-- Activity --
Of the lines listed below, return exactly those that run from the line containing "研发团队 (1142, 2246)" through the line containing "钢铁 (966, 2267)", both included.

• • • • • • •

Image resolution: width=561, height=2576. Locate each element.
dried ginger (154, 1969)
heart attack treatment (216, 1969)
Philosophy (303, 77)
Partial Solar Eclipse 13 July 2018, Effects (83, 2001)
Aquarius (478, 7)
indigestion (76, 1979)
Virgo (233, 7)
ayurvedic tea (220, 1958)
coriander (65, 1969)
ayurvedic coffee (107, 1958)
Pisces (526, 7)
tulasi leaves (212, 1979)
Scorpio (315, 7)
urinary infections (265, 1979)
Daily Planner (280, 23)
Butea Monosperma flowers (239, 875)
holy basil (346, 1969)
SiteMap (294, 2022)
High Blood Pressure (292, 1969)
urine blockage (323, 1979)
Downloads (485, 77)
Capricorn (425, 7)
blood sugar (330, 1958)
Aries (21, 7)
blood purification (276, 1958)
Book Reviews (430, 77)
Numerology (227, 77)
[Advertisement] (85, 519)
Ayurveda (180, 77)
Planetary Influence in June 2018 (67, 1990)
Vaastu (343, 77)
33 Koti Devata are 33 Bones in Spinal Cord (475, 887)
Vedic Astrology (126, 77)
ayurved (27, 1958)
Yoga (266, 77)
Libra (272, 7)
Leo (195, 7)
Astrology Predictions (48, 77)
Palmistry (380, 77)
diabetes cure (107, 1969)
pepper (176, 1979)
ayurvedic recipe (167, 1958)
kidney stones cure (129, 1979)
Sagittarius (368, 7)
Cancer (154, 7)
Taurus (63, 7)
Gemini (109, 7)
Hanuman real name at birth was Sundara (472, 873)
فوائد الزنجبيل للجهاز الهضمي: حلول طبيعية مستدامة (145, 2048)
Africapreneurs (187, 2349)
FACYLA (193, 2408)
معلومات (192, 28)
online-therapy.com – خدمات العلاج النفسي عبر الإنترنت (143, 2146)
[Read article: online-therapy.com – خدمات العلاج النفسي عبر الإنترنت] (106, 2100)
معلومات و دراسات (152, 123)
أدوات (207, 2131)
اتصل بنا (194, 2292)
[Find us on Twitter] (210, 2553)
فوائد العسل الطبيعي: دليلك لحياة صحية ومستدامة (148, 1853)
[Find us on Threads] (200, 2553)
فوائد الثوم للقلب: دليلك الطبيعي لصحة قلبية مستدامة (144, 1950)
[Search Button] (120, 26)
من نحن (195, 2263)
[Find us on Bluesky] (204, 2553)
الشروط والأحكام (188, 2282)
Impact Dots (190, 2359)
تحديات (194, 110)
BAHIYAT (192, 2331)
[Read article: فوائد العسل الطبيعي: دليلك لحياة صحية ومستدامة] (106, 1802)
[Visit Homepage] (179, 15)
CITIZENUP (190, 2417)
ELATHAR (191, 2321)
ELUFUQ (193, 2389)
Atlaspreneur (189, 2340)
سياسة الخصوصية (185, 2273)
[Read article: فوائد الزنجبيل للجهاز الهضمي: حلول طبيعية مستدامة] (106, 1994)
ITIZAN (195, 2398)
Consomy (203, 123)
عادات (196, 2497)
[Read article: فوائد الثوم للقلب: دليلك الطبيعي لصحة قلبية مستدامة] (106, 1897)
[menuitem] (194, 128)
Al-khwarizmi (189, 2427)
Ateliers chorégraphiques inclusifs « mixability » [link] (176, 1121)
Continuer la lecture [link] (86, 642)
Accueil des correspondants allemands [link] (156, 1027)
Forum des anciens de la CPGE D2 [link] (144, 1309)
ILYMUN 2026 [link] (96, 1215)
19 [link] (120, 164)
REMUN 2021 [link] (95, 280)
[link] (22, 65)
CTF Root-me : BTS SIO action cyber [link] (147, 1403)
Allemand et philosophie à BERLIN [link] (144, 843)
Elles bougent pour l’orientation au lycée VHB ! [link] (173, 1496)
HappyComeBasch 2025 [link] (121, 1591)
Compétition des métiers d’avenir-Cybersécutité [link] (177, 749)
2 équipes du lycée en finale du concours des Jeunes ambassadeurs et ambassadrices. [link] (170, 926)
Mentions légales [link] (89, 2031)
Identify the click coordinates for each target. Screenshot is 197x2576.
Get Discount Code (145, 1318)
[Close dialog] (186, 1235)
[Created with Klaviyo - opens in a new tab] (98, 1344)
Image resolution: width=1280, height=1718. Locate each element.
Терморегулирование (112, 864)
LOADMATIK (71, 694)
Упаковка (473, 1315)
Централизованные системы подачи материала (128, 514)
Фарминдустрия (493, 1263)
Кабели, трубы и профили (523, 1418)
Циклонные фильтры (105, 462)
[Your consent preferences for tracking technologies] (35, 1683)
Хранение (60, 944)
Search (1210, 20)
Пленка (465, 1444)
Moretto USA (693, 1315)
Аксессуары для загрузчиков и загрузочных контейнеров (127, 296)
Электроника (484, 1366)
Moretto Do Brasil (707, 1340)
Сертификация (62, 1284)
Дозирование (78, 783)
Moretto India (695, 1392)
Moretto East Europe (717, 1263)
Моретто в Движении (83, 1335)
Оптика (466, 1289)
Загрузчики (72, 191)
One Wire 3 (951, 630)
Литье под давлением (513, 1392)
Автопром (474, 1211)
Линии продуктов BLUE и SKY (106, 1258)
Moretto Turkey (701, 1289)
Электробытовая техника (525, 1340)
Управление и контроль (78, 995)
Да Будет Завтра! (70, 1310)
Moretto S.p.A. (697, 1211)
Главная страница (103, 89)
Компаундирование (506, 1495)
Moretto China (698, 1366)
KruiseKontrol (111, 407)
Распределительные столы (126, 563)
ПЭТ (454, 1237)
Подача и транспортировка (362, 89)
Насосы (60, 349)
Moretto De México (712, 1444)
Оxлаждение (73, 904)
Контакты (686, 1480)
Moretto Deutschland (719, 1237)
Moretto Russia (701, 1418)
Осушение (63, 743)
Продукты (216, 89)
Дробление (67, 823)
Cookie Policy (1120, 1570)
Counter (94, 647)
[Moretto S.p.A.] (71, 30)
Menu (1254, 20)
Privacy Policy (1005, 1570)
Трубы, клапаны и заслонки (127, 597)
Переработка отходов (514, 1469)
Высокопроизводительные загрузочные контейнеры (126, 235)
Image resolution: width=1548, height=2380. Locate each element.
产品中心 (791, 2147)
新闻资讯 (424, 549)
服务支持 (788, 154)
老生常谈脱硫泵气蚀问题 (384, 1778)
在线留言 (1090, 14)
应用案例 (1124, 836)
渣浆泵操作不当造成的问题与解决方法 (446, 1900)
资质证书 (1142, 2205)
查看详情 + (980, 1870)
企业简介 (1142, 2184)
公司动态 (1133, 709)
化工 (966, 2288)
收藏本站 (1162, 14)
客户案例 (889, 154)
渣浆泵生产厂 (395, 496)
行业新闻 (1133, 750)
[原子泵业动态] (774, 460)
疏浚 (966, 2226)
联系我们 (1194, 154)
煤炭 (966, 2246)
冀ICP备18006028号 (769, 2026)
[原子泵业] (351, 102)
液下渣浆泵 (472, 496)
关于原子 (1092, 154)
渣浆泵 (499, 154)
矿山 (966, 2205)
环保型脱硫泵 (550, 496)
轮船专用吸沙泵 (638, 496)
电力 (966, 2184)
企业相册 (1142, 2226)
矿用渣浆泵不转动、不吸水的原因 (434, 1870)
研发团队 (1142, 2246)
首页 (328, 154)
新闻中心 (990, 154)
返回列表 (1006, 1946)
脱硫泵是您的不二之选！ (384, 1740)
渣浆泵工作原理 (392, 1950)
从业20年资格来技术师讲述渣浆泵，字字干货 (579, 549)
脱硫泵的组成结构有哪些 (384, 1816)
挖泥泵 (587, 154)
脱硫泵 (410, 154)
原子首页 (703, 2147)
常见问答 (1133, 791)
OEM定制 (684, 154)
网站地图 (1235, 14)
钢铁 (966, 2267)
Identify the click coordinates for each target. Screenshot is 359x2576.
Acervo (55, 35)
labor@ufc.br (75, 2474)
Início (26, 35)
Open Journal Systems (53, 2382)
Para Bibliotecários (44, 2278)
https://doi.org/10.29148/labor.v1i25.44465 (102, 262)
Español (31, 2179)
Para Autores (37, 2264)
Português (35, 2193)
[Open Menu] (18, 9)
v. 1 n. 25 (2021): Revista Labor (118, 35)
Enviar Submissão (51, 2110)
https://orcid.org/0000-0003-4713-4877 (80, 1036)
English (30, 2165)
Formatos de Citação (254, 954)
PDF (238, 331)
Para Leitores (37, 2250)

• • • • • • •

-- Reply to the exercise --
研发团队 (1142, 2246)
首页 (328, 154)
新闻中心 (990, 154)
返回列表 (1006, 1946)
脱硫泵是您的不二之选！ (384, 1740)
渣浆泵工作原理 (392, 1950)
从业20年资格来技术师讲述渣浆泵，字字干货 (579, 549)
脱硫泵的组成结构有哪些 (384, 1816)
挖泥泵 (587, 154)
脱硫泵 (410, 154)
原子首页 (703, 2147)
常见问答 (1133, 791)
OEM定制 (684, 154)
网站地图 (1235, 14)
钢铁 (966, 2267)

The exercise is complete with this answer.